先日開催された「Accelerate Roadshow Tokyo 2025」では、Microsoft 広告が提供するPerformance Max(以下、PMAX)の最新の活用法やベストプラクティス、今後の展望についても紹介されました。
本記事では、その内容をわかりやすくご紹介します。
なお、同イベントで発表された「会話型AI×広告プロダクト最新アップデート」については、以下の記事にまとめていますので、ぜひあわせてご覧ください。
『~Microsoft Copilotが変える広告の未来~会話型AI×広告プロダクト最新アップデートまとめ』
PMAXとは?
PMAXは、複数の広告フォーマットやチャネルを横断してコンバージョン数を最大化し、MicrosoftのAIと自動化機能を活用してマーケティング目標の達成を支援するキャンペーンです。
また、ユーザーの検索意図や行動履歴に基づいて最適なフォーマット・配信面・タイミングで広告を出すことができます。コンバージョン数の最大化が目標のため、獲得から比較検討フェーズにいるユーザーへのアプローチに特に効果的です。
PMAXは購入意欲の高い新規顧客にアプローチできる
PMAXでは、新規顧客を対象とした最適化が可能で、新規顧客獲得にフォーカスした設定を行うことができます。新規顧客であることを示すシグナルに基づいて、広告が配信されるため、より効果的なアプローチが可能です。
たとえば、新規顧客に対して高めの入札単価を設定したり、新規顧客のみにターゲットを絞るといった最適化戦略を実施できます。

PMAX導入のベストプラクティス
PMAXと既存のキャンペーンを複数並行して走らせることを推奨しています。
・検索キャンペーンとの並行運用
完全一致のキーワードは検索キャンペーンが優先されるため、アカウント内でのオークション競合は発生しません。
一方で、完全一致以外のマッチタイプについては、基本的に広告ランクが高いほうが優先されます。したがって、検索キャンペーンで狙いたいキーワードを確実に押さえつつ、PMAXでリーチを広げる運用が効果的です。
・ショッピングキャンペーンとの並行運用
以前はPMAXがショッピングキャンペーンよりも優先されていましたが、現在は広告ランクに基づいて表示が決まる仕様に変更されています。

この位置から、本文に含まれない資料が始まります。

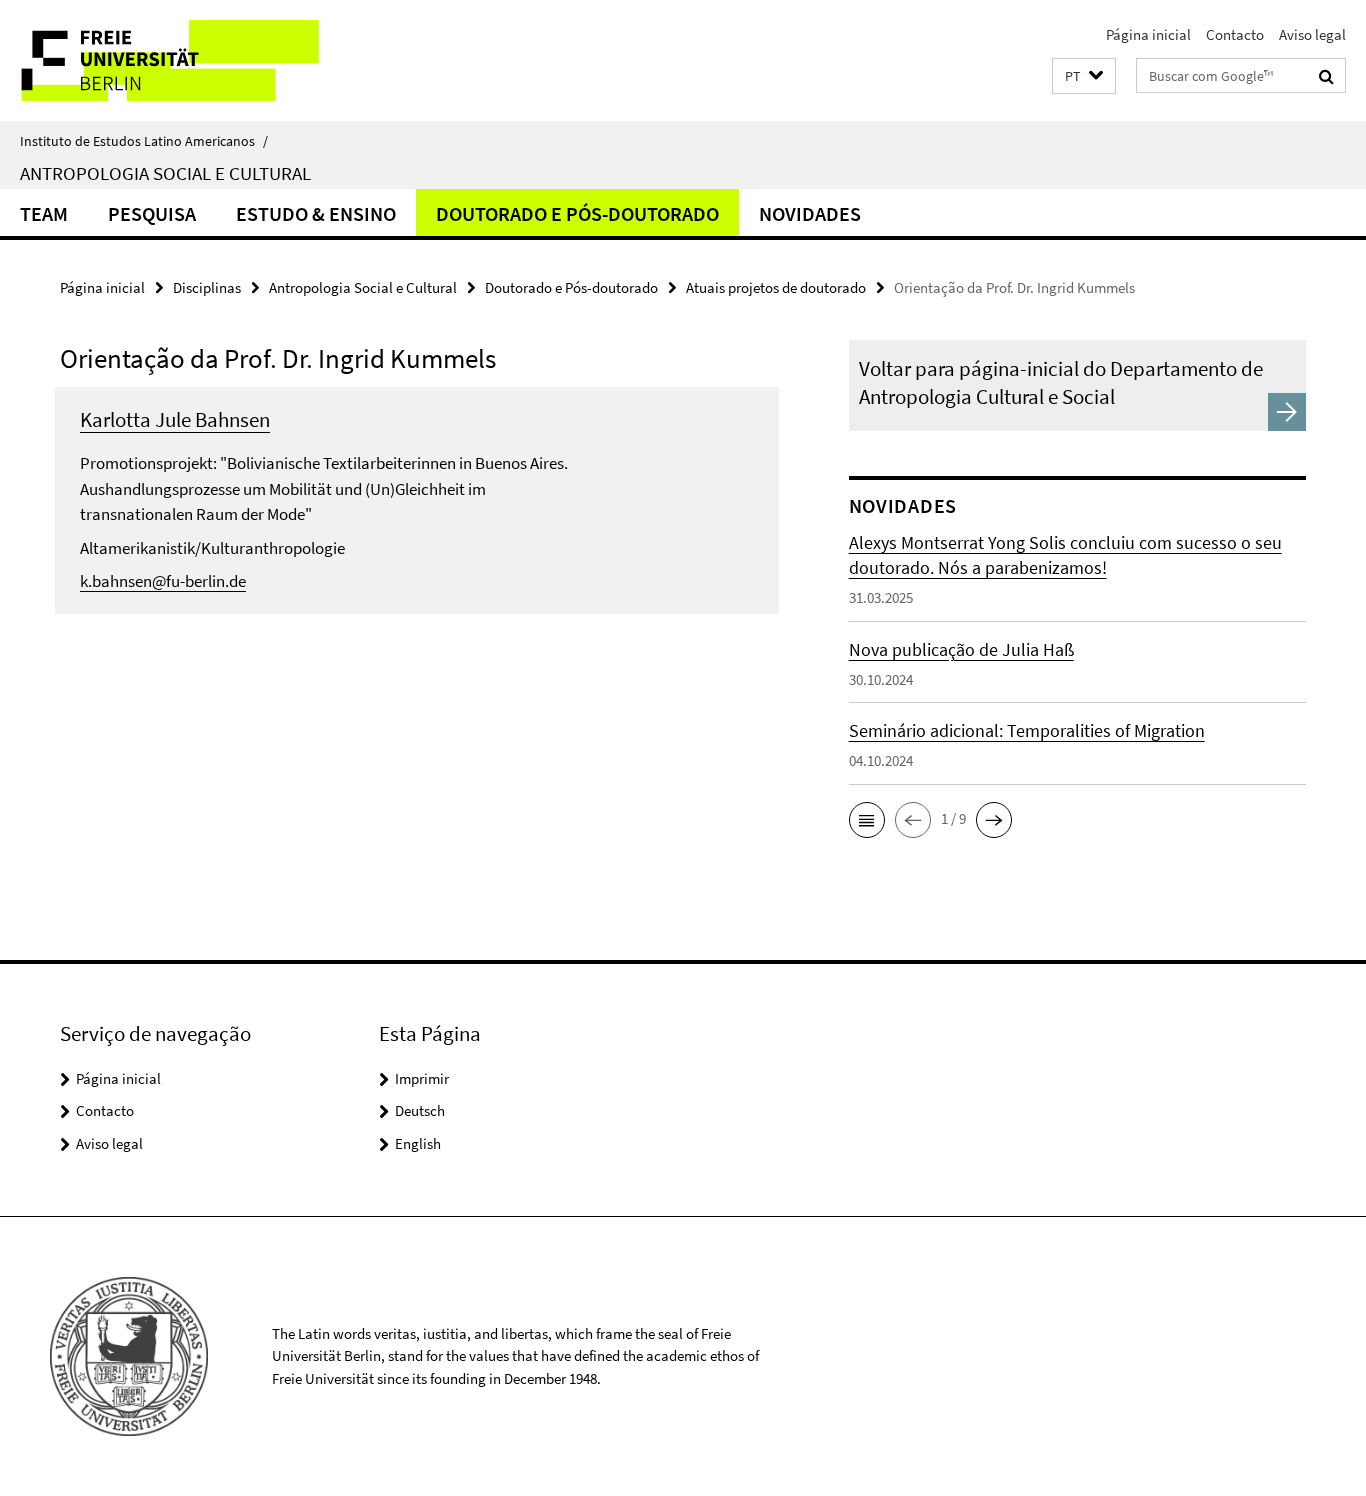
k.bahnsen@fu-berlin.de (163, 581)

この変更によりユーザーにとって、より関連性の高い広告が表示されるようになりました。
PMAX運用のベストプラクティス
PMAXの効果を最大化するために、注意すべきポイントは以下の通りです。
=学習期間と予算設定=
・学習期間は2〜4週間程度必要
この期間内に大きな変更をしてしまうと学習が終わらないため注意。
予算変更は10〜20%の変更幅にとどめる。
・日予算の上限にかからないように設定
予算切れは、機械学習に悪影響を及ぼしてしまうためなるべく避けましょう。
・入札戦略は目標CPAや目標ROASを設定
目標値が低すぎると配信が制限されるため、現実的な目標値に設定する。
=最適化のための具体的な施策=
・ユーザーリストの活用
ユーザーリストはシグナルとして有効のためなるべく活用する。
・アセット(画像・テキスト)の定期的な更新
・最終ページURLの拡張設定
・ブランド保護のための除外設定
除外するデリケートなカテゴリを選択することができます。
・検索語句インサイトレポートの活用
選択した期間にどんな検索語句で、表示やクリックがされたかを確認することができます。

今後の展望
PMAXは2025年6〜7月にかけて大規模なモデルアップデートが予定されており、配信量の増加が見込まれています。これまでPMAXを導入しても配信量が伸び悩むケースもありましたが、今後はより多くのユーザーにリーチできるようになると期待されています。
まとめ
今回のイベントでは、PMAX単体のセクションが設けられていたことから、Microsoftが今後PMAXを主力プロダクトとして注力していく姿勢がうかがえました。
Microsoft 広告の特徴のひとつとして「質の高いファーストパーティデータを豊富に保有している」という点があり、これは2023年に実施した同社の一周年記念パーティーでも紹介されていました 。そのため、PMAXにおけるターゲティング精度の高さにも期待が持てます。
直近で注目すべきポイントは、2025年6〜7月にかけて実施される大規模なモデルアップデートです。私の経験上、PMAXは配信量が伸びにくいケースが多く見られましたが、現時点で配信量が少ないアカウントでも、7月以降は配信が拡大することが予想されます。
配信量の増加に伴い、運用面での調整も必要になる可能性があるため、PMAXを運用中の方は、7月以降の配信量の変化に注目されることをおすすめします。